Many details are covered in the paper. Perhaps a little too many; from page 2
to 10 at least two new concepts are introduced (in terms of source code). For
some concepts, the actual definition is only given later in the paper. E.g.
the concept "FuelMonad" is introduced on page 5, but the purpose of the Monad
is only explained on page 10. It is helpful to have an almost complete example
of how a client program would use Hoopl, on the other hand, a smaller example
could give more room for describing the actual implementation of Hoopl.

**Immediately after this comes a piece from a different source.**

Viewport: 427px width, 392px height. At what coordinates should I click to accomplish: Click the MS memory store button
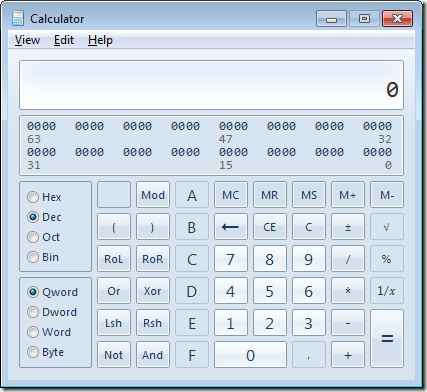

>From all the details in the paper it is clear that much work has been put
>into Hoopl and that many important design
decisions have been made in order to reach the current status. The simple API
provided by Hoopl is therefore a major contribution, but also the fact that
Hoopl is implemented in Haskell instead of the less used Whirlwind is an
important contribution. Perhaps more discussion of the APIs scrapped could be
interesting to motivate the current API.

It sounds convincing that Hoopl has been used with success in the development
of GHC. However, the fact that Hoopl has been used in the development of GHC
does not fully support the claim made in paper that Hoopl is unusually easy to
make use of in other compilers. Indeed, the authors state in the discussion
section that porting Hoopl to other languages without GADTs would be
troublesome. As for expressibility, it is disturbing to see that computation
and exploitation of SSA is not supported, for example for optimal [Hack, Goos
2006] or other register allocation.
 
Altogether it seems more reasonable to make the claims of the abstract less
general and simply say: "Hoopl has been very useful in the development of GHC
and we believe it to have potential for other compilers as well".

The references to data flow analysis are a bit sketchy. As for textbooks,
Muchnick is a good choice, though Hecht (1977) could be considered as a
classic.  A more recent and up-to-date comprehensive survey of data flow
frameworks is Marlowe and Ryder, Acta Informatica 1990. Data flow analysis as
model checking has been popularized by Schmidt (1998), but its original
discoverer Steffen, TACS 1991 (!) -- see also other articles between 1991 and
1998 by Steffen -- should be given due credit. Key SSA and register allocation
references, which have been drivers for much of program dependence, control
flow and data flow analysis and applications also deserve to be mentioned in a
general tour through the data flow analysis landscape.



Minor issues:

8. Discussion; 3 line says: "many, many"
Should simply be "many".

Figure 5. The caption says that the source code shown in this Figure is
extracted automatically from the code distributed with Hoopl, but not how. It
would be less confusing for readers if the caption simply said: "extracted
from the code distributed with Hoopl".



---------------------------- REVIEW 4 -------------------------- PAPER: 6
TITLE: Hoopl: A Modular, Reusable Library for Dataflow Analysis and
Transformation
 
OVERALL RATING: 2 (accept) 
REVIEWER'S CONFIDENCE: 1 (low) 

[As Programme Chair of the Haskell Symposium 2010, I intend to write a
short non-anonymous review myself of every single submission. Please
consider this as a bonus, in addition to the full anonymous reviews
that you receive from members of the Programme Committee. -jg]

This is quite a weighty paper on (as the title says) a Haskell library
for dataflow analyses. I was impressed by the results, and it is
beautifully written; but I cannot claim to have understood it all (the
bit that makes most sense to me is the use of GADTs for capturing
shape invariants, but then I've already heard a talk about that
aspect).

One trivial comment: I think it's a pity that you don't use the names
"n" and "x" for ENtry and EXit labels; but I appreciate that you also
want "n" for "node". The "thanks to Reviewer C" comment is a bit odd;
presumably this paper has come to HS via ICFP?